POUR FOURNIR DE L’EAU POTABLE AUX POPULATIONS QUI EN SONT PRIVÉES, UN ARCHITECTE ITALIEN + A IMAGINÉ UNE CONSTRUCTION QUI CAPTE L’HUMIDITÉ DE L’AIR AMBIANT.
6 min • Henri de Lestapis
PAR HENRI DE LESTAPIS
L’arbre warka est aux villages éthiopiens ce que sont la fontaine et ses platanes à ceux de nos campagnes : un point de rassemblement où les habitants flânent et papotent. Avec sa coiffe de brocoli géant, Ficus vasta (en bon latin) peut culminer à 25 mètres et étendre ses branches en pétard sur un diamètre de 50 mètres. Il n’en fallait pas tant pour inspirer à l’architecte italien Antonio Vittori le nom de son invention : la Warka Tower. Tout en design et légèreté, cette curieuse construction, qu’on ne s’attend pas à voir surgir au coeur d’une savane, transforme l’air en eau potable. Son fonctionnement est assez simple : autour d’un haut cylindre en treillis de bambous pouvant s’élever jusqu’à une quinzaine de mètres est enroulé un filet dont les mailles captent l’humidité de l’air ambiant. Les gouttelettes de rosée, de pluie ou de brouillard perlent jusqu’à un entonnoir puis un réservoir, placées en bas de la structure. « La performance de la tour dépend de sa hauteur et du taux d’humidité de la région, résume Antonio Vittori. On peut collecter jusqu’à cent litres d’eau par jour. »
Sensibiliser le public
L’architecte a donné les premiers coups de crayons d’une Warka Tower en 2013, lorsqu’il se trouvait en Éthiopie, à l’école d’architecture d’Addis-Abeba. Lors de ses pérégrinations au coeur du pays, il avait été frappé par ces femmes et ces enfants qui parcourent pieds nus des kilomètres de sentier pour rejoindre des sources d’eau à l’hygiène discutable. Et revenir chargés de bidons bien trop lourds. Après avoir expérimenté avec succès son invention en Italie, Antonio Vittori a installé en 2015 sa première tour à Dorzé, dans la vallée de l’Omo. D’autres installations ont succédé au Togo, au Cameroun, en Haïti, en Tanzanie et au Brésil. « En Éthiopie, nous l’avons fabriquée en bambou car il en pousse en abondance. Mais nous adaptons les matériaux de construction en fonction des ressources locales. C’est une invention en perpétuel ajustement. Ce n’est pas un produit fini, explique l’architecte, en dévoilant des plans de tours aux silhouettes toutes différentes, pour sensibiliser le public et récolter des fonds pour son association Warka Water. Nous avons exposé la tour en France, en Italie, aux États-Unis, au Japon, en Chine, au Qatar… »
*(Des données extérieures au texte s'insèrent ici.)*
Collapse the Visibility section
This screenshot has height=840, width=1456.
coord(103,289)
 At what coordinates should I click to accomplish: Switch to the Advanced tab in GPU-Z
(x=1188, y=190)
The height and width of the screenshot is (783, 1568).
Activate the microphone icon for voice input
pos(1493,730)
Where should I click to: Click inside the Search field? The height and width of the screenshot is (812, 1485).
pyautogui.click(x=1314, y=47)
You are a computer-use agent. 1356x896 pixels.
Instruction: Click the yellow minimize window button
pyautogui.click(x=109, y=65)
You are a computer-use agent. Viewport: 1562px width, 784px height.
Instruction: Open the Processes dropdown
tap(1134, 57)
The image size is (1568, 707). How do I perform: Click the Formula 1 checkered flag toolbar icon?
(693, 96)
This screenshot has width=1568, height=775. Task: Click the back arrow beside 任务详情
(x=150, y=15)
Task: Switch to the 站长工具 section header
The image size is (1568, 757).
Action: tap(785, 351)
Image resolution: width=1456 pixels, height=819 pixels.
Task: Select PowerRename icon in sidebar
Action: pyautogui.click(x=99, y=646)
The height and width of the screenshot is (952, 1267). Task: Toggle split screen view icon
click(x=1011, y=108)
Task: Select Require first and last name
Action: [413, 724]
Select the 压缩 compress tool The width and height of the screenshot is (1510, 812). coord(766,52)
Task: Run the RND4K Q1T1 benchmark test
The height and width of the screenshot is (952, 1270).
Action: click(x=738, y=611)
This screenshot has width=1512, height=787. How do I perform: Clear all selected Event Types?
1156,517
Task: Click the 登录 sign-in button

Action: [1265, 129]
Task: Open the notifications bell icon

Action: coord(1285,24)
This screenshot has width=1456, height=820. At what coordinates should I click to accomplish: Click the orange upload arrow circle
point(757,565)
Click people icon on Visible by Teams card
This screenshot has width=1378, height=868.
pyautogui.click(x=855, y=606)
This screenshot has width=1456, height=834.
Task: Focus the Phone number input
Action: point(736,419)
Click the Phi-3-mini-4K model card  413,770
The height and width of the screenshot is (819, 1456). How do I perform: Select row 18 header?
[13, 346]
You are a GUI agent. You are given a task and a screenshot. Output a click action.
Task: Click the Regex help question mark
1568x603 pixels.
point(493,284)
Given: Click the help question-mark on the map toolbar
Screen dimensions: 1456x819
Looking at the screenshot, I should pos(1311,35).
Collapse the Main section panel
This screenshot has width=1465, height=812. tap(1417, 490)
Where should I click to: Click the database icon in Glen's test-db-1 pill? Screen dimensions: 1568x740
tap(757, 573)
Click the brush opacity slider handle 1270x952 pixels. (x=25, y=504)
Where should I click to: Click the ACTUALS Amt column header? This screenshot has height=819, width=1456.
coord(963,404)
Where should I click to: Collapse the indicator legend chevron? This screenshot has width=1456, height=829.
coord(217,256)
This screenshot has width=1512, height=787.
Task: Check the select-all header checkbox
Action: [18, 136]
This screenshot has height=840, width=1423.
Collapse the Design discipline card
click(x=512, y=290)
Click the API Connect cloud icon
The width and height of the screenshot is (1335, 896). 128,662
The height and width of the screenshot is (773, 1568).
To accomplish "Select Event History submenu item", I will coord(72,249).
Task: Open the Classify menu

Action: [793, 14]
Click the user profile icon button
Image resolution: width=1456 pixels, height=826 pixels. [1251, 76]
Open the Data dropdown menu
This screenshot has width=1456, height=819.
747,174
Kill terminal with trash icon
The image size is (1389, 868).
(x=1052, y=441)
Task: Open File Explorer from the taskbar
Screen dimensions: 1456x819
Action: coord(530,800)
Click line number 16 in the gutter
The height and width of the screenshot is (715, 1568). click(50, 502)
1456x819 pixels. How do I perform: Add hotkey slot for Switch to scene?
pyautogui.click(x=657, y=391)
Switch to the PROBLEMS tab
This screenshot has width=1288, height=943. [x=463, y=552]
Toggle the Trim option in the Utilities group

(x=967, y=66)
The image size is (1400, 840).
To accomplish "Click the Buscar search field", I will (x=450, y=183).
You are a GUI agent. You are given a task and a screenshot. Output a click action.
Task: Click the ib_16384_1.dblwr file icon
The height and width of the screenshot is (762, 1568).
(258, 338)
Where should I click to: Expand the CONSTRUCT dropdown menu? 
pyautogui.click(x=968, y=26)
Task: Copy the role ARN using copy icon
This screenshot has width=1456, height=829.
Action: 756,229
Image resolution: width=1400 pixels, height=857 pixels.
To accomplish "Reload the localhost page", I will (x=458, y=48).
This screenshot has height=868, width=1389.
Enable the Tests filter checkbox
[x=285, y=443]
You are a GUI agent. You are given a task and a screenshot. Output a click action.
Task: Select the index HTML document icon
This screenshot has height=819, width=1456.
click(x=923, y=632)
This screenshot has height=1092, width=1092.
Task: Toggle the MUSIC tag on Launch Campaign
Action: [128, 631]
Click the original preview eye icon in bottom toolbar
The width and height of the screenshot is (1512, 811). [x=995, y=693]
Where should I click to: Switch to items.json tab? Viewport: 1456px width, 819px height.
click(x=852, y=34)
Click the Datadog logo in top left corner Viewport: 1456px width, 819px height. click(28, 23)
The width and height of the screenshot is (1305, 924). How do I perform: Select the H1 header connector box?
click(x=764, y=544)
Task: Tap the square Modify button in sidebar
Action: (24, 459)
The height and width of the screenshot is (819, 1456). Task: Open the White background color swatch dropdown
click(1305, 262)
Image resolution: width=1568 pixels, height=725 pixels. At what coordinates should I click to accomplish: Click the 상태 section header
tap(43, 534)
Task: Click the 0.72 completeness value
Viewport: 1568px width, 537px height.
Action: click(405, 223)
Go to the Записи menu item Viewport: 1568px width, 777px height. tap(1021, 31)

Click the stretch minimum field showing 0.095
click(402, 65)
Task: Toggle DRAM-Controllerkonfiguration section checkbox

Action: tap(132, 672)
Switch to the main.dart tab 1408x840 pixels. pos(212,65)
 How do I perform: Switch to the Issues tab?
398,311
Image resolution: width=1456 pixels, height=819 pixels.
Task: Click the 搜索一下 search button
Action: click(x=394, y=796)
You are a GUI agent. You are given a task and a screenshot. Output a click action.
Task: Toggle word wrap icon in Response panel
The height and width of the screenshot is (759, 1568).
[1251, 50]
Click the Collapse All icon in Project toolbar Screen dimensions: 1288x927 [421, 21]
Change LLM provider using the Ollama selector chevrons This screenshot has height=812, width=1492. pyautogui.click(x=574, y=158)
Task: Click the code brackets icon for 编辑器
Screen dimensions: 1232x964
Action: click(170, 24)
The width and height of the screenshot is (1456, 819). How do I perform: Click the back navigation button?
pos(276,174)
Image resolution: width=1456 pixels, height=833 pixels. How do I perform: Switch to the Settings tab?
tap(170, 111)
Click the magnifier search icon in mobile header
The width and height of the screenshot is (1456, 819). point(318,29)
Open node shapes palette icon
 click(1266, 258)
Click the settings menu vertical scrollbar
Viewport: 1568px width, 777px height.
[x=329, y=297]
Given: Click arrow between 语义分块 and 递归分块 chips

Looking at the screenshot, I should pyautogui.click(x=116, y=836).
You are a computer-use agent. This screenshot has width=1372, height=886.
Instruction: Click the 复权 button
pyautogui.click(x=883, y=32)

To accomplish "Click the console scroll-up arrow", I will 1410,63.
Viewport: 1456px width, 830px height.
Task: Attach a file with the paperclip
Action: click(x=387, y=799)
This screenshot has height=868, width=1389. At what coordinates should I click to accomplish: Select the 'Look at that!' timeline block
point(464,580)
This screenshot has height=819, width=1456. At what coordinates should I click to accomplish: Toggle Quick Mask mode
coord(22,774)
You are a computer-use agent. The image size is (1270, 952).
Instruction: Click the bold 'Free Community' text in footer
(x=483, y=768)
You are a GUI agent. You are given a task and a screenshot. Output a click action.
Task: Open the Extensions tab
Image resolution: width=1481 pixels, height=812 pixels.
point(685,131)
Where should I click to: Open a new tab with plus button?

La Warka Tower ne coûte pas plus de 1 000 euros de matériaux, selon son concepteur. Composée de six modules montés l’un après l’autre, il faut environ quatre semaines et huit personnes pour la construire et seize bras de plus pour l’ériger. À l’inverse, il ne faut que deux heures à la même équipe pour la démonter, en vue de son entretien par exemple. La solution paraît idéale. Mais ce qui peut sembler facile et relevant de l’évidence à un point cardinal de la planète ne l’est pas forcément à son opposé.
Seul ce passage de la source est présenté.